I believe we need faith in order to reach true hope. We are asking ourselves to take the actions of hope without any guarantee that our circumstances will get better.

This is an irrational request. We need to have faith in something to get through it.

And humans, we’re really good at giving magic powers to the things which hold our attention. We can use our ability to mythologize to our advantage when it comes time to fight against despair. In the energy-devoid state of hopelessness, we reach for whatever we believe in to back our internal promises that we will feel better. Whether you are repeating sayings from AA in your mind, or hissing “the moral arc of the universe is long, but it bends towards justice” through your teeth, you are utilizing faith to pull you towards hope.

It’s tempting to reject faith-based thoughts because culturally, we do tend to lionize rationality. Don’t give into the temptation, because let me tell you: when you are in a hopeless state, logic is not your friend. When despair is tugging at you, there is a tendency to find it easier to notice all the bad stuff in the world. And logically, yes, there’s always a lot to be upset about. Getting lodged there helps no one.

So I’ll encourage us all to reject the reflex to rationalize and feel for faith wherever you can find it. As soon as you have that little spark of energy in your heart, don’t waste it! Before it fades, use it to take an action of hope in whatever way is available to you.

When I was in seminary, I was assigned to write about what keeps me going through hard times, and I found myself writing about what I’ve learned to do when I am stuck in an unbearable feeling. In short, I lean on the certainty that at some point in the future I’m bound to experience a different feeling from the one I’m having right now. To get there, keep moving. To improve the odds of the different feeling being a better one, try to make sure my small movements are good ones.

And as I’ve gone through this week thinking about this topic of hope, I keep encountering stories with this idea of not giving up by continuing to make moves. In the words of Howard Zinn, for example:

“I am totally confident not that the world will get better, but that only confidence can prevent people from giving up the game before all the cards have been played. The metaphor is deliberate; life is a gamble. To play, to act, is to create at least a possibility of changing the world.”

And this is the best, most practical, most honest suggestion about hope that I can impart. Whether or not we can change our most intolerable circumstances is usually beyond our control, but the only chance there is of things becoming any different is if we try something. And often, hope isn’t about our world getting easier, but about having the fortitude to weather its difficulties. By taking the actions of hope, we give ourselves the energy to keep on moving. We give that gift to our communities, too. And we give the world another micro-opportunity for change.

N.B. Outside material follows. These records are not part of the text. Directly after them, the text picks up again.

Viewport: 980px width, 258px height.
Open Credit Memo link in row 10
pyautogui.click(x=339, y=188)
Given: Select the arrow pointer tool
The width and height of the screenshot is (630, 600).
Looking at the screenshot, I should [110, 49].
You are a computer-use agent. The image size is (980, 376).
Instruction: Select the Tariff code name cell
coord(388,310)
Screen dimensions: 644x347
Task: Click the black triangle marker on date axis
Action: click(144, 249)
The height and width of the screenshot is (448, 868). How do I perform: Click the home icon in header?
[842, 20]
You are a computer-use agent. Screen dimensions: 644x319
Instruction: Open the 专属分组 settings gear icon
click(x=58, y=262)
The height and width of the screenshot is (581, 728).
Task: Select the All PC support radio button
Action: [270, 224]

So reach for what you believe in, and let it keep you moving. Because in the words of Hezekiah Walker, I need you to survive. Many weeks, the spirit of this community is the source of my faith. If you believe in us like I do, I ask you to bring your stronger-than-reason faith with you here and hold it up high, because we need to believe in one another.

And I ask you, when you can, to take your actions of hope here in this community.

When we join in that effort together, the results are magnified. Together, we can conjure up so much more true hope than we might alone. Let’s show up for one another, shield each other from despair when needed, amplify each other’s energy when possible.

This is the power of a faith community. May we fulfill it for the sake of our own hearts and the good of the world in equal measure.